## Listed records
---

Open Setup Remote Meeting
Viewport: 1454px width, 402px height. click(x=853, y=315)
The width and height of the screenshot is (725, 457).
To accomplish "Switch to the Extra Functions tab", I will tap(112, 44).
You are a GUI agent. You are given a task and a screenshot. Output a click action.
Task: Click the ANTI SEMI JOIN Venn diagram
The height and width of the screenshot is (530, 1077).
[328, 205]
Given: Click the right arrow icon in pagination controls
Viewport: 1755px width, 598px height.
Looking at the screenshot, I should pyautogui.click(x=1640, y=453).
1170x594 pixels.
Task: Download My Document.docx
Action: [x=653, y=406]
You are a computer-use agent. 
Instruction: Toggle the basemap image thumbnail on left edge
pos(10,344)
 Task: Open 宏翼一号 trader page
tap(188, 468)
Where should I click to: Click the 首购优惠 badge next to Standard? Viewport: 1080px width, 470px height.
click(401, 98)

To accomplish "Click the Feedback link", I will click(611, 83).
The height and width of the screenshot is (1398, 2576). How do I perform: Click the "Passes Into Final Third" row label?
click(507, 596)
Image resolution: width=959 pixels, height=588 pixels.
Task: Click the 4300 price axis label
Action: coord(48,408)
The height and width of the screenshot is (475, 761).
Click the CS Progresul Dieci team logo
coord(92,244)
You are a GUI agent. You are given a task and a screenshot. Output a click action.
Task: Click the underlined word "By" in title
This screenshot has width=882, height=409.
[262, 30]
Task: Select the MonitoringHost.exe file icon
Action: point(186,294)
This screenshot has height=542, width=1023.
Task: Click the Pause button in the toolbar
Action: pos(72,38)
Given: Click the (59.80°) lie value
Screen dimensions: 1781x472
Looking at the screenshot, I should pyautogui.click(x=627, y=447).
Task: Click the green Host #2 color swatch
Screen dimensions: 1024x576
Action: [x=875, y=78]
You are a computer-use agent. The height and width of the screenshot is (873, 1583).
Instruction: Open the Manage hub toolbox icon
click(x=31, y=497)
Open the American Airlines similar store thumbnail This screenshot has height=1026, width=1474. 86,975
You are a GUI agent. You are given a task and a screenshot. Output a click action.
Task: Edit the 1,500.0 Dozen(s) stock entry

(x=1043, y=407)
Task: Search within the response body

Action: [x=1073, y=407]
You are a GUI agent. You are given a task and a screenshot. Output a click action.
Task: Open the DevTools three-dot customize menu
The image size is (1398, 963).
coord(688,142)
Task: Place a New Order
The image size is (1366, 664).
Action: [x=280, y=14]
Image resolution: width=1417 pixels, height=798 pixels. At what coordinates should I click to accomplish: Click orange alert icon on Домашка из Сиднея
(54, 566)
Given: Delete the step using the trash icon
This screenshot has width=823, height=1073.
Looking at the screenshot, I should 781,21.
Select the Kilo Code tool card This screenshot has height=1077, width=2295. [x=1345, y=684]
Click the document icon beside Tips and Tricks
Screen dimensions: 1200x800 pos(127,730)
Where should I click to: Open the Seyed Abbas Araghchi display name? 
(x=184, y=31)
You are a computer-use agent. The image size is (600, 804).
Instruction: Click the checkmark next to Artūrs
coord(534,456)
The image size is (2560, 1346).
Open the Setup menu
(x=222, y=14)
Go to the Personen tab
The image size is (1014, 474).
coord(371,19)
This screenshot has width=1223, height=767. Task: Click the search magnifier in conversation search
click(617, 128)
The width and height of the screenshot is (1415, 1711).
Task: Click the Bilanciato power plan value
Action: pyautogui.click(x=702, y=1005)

---

Reply with one number, the count of lines in the records that include the word "computer".

3